**** MATERIAL FOR THIS EXERCISE

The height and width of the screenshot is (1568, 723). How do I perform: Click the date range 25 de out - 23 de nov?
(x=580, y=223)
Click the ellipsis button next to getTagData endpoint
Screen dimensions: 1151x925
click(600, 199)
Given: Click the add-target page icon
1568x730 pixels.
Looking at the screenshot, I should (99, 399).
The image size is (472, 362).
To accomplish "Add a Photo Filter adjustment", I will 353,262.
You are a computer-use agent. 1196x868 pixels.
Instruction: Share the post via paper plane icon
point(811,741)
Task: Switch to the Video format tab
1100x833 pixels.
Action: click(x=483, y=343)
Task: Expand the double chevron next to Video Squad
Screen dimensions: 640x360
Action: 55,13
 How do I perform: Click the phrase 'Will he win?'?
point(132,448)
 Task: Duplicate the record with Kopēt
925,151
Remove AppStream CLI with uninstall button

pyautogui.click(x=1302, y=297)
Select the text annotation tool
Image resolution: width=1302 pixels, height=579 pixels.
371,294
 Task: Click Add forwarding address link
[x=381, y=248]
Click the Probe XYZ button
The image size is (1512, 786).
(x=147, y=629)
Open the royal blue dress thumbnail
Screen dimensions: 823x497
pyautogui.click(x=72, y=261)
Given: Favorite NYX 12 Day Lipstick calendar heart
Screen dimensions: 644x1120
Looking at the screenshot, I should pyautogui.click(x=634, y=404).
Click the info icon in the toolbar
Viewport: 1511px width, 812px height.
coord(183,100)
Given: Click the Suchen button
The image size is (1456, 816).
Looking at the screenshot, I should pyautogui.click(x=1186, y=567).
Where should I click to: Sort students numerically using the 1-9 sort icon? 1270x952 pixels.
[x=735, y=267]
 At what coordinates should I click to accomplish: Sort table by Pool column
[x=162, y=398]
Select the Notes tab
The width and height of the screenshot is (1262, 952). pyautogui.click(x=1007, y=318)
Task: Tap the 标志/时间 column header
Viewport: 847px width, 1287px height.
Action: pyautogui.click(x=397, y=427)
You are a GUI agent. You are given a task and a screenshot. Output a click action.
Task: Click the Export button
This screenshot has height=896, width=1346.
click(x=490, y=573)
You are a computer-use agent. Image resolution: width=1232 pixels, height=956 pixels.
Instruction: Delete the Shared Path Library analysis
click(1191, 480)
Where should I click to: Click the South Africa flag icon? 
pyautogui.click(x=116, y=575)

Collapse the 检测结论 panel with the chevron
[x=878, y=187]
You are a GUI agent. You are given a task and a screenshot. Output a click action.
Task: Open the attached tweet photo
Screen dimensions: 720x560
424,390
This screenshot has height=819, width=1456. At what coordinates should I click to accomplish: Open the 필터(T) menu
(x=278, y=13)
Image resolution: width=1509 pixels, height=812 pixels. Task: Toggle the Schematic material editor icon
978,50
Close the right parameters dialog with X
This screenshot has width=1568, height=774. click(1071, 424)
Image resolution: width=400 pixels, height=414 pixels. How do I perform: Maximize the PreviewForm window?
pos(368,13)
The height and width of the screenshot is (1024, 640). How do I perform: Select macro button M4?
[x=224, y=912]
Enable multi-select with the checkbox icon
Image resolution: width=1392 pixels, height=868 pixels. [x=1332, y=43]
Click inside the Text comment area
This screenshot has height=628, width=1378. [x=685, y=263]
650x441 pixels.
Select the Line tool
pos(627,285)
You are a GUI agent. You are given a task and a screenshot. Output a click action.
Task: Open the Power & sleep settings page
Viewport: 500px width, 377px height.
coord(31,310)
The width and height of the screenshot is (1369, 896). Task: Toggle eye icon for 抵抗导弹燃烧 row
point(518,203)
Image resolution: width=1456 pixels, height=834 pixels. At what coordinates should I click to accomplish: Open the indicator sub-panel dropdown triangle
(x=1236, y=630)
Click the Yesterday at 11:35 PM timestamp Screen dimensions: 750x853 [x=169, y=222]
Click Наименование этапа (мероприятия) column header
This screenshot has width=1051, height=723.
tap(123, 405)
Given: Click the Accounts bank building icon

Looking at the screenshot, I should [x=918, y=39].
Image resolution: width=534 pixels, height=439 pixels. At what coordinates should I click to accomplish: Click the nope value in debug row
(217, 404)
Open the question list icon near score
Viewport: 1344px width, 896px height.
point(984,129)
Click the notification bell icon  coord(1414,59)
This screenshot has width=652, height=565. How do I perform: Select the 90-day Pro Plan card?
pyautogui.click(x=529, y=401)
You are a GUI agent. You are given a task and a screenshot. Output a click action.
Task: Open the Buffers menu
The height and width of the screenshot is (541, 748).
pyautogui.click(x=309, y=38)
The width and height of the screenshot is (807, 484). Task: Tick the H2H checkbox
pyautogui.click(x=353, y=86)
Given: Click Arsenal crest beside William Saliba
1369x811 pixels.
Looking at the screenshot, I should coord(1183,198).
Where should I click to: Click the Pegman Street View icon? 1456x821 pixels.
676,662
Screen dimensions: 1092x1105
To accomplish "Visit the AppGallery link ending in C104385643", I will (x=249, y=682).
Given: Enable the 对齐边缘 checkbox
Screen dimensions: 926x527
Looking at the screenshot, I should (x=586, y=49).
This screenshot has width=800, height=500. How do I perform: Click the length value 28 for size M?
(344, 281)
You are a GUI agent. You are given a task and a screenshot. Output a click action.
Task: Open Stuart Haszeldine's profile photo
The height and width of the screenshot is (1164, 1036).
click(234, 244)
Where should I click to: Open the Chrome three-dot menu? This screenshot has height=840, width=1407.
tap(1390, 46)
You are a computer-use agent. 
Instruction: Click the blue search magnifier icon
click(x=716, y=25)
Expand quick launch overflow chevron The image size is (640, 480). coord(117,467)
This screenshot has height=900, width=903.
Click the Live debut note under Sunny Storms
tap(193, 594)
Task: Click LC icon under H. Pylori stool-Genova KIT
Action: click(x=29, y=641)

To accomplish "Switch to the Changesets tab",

********

Retype the material above without any change, beginning at the line that contains "Close the right parameters dialog with X" and stopping after the line that contains "Image resolution: width=1392".

Close the right parameters dialog with X
This screenshot has width=1568, height=774. click(1071, 424)
Image resolution: width=400 pixels, height=414 pixels. How do I perform: Maximize the PreviewForm window?
pos(368,13)
The height and width of the screenshot is (1024, 640). How do I perform: Select macro button M4?
[x=224, y=912]
Enable multi-select with the checkbox icon
Image resolution: width=1392 pixels, height=868 pixels. [x=1332, y=43]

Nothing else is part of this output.